The Ministry of Finance (MOF, 財政部) will recommend to the Cabinet that it pool the resources of the four major government-related funds and coordinate buying to better support the market, as strong intervention by the funds only managed to nudge up the TAIEX by 3.96 points yesterday.
The recommendation comes amid reports that members of some of the funds believe that with each fund responsible for handling its stock trading on its own, the cumulative effect of buying by the funds has been diluted.
With the MOF -- which hinted of the changes in a 10-point stock market support proposal earlier this month -- coming to the same conclusion, it is recommending a mechanism to unify trading and better focus the funds' NT$200 billion in additional stock-buying firepower.
Though the government already has a unified stock market intervention system, the NT$500 billion National Financial Stabilization Fund, it requires a more formalized and public procedure to be activated compared with the four funds.
The government-related funds have reportedly been aggressive buyers of stock lately in an effort to stabilize the market after losses over the past month have pared over 1,000 points from the index.
Share prices closed marginally higher yesterday as losses in many stockes were offset by strong buying by government funds mainly in semiconductor stocks, dealers said. The Taiwan Stock Exchange weighted price index edged up 3.96 points to 8,158.63, following a 0.2 percent decline in the previous session.
The government-linked funds appeared to be focussed on buying microchip stocks to support the market from falling below the 8,000 psychological level, said Michael Hsu, manager with Fubon Securities.
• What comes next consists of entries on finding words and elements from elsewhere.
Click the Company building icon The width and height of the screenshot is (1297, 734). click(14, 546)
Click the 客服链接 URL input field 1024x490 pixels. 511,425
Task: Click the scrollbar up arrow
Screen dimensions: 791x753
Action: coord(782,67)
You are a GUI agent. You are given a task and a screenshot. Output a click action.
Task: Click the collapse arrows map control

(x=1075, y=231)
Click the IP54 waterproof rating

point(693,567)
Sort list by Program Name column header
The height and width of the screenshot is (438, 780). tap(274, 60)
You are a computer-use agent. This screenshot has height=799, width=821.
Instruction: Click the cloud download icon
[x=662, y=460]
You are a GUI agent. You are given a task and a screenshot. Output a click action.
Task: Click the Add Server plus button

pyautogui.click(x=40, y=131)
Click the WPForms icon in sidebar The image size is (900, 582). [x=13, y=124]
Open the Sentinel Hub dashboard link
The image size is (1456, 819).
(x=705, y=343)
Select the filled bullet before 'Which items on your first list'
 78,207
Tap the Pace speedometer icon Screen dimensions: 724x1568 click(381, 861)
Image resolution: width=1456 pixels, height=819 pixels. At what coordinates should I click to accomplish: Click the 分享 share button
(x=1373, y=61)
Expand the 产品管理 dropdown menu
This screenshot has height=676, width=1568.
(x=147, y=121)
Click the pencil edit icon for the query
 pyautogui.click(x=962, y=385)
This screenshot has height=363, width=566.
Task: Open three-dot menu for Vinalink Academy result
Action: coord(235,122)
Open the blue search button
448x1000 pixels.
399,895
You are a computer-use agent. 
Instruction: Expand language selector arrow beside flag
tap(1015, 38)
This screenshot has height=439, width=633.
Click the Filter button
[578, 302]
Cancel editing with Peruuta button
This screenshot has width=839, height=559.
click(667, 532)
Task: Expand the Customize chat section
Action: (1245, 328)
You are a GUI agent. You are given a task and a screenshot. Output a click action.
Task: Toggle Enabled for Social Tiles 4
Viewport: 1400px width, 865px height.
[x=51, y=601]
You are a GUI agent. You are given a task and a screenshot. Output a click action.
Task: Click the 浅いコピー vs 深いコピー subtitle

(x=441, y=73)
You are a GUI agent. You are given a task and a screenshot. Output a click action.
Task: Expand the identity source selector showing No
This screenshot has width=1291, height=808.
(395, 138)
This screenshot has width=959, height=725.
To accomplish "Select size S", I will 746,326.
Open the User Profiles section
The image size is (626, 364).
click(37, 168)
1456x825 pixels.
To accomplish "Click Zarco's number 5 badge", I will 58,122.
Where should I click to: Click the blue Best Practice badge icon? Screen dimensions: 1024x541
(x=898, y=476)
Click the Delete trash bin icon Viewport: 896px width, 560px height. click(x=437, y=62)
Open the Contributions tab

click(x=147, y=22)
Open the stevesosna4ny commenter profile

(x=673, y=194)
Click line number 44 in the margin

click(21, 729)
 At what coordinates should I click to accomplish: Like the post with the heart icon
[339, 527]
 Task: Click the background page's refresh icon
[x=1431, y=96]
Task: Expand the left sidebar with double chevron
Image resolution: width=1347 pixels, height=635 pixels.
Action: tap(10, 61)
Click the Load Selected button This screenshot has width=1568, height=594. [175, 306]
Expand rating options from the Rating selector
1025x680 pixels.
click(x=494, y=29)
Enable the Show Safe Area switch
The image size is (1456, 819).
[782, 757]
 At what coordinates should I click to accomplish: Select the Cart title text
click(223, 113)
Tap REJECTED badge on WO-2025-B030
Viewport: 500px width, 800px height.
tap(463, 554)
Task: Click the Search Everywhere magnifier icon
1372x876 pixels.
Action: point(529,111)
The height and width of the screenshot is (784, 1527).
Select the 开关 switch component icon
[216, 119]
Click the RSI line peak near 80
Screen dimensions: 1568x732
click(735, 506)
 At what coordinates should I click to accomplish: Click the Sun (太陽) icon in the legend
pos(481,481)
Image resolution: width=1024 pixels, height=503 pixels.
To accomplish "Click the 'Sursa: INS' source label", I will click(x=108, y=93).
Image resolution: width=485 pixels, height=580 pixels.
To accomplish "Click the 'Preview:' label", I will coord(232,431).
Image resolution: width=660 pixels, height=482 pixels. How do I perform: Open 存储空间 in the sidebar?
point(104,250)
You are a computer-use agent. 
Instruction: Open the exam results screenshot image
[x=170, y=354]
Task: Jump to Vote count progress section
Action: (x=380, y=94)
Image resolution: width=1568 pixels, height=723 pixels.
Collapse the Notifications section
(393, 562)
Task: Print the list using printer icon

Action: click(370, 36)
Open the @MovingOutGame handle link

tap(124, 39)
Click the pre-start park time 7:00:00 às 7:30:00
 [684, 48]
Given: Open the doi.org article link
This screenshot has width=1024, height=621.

An oversupply of shares was to blame for the fall, said Terry Liu, manager with KG Securities Advisory Company.
It's a matter of supply and demand, said Liu, pointing the issue of millions of new shares recently by bellwether semiconductor companies Taiwan Semiconductor Manufacturing Company and United Microelectronics Corp.
Yesterday's turnover was NT$60.86 billion against NT$60.28 billion in the previous session.
Declines led rises 353 to 154, with 88 stocks unchanged. The semiconductor sector and plastics sectors posted the largest gains.
Winbond Electronics, the most traded issue, moved up NT$1.50 to NT$87.50, Mosel Vitelic added NT$0.50 to NT$64.50 and Macronix International advanced NT$2.50 to NT$77.50.
Formosa Plastics gained NT$0.50 to NT$56.50 and Nan Ya Plastics rose NT$2.00 to NT$64.00.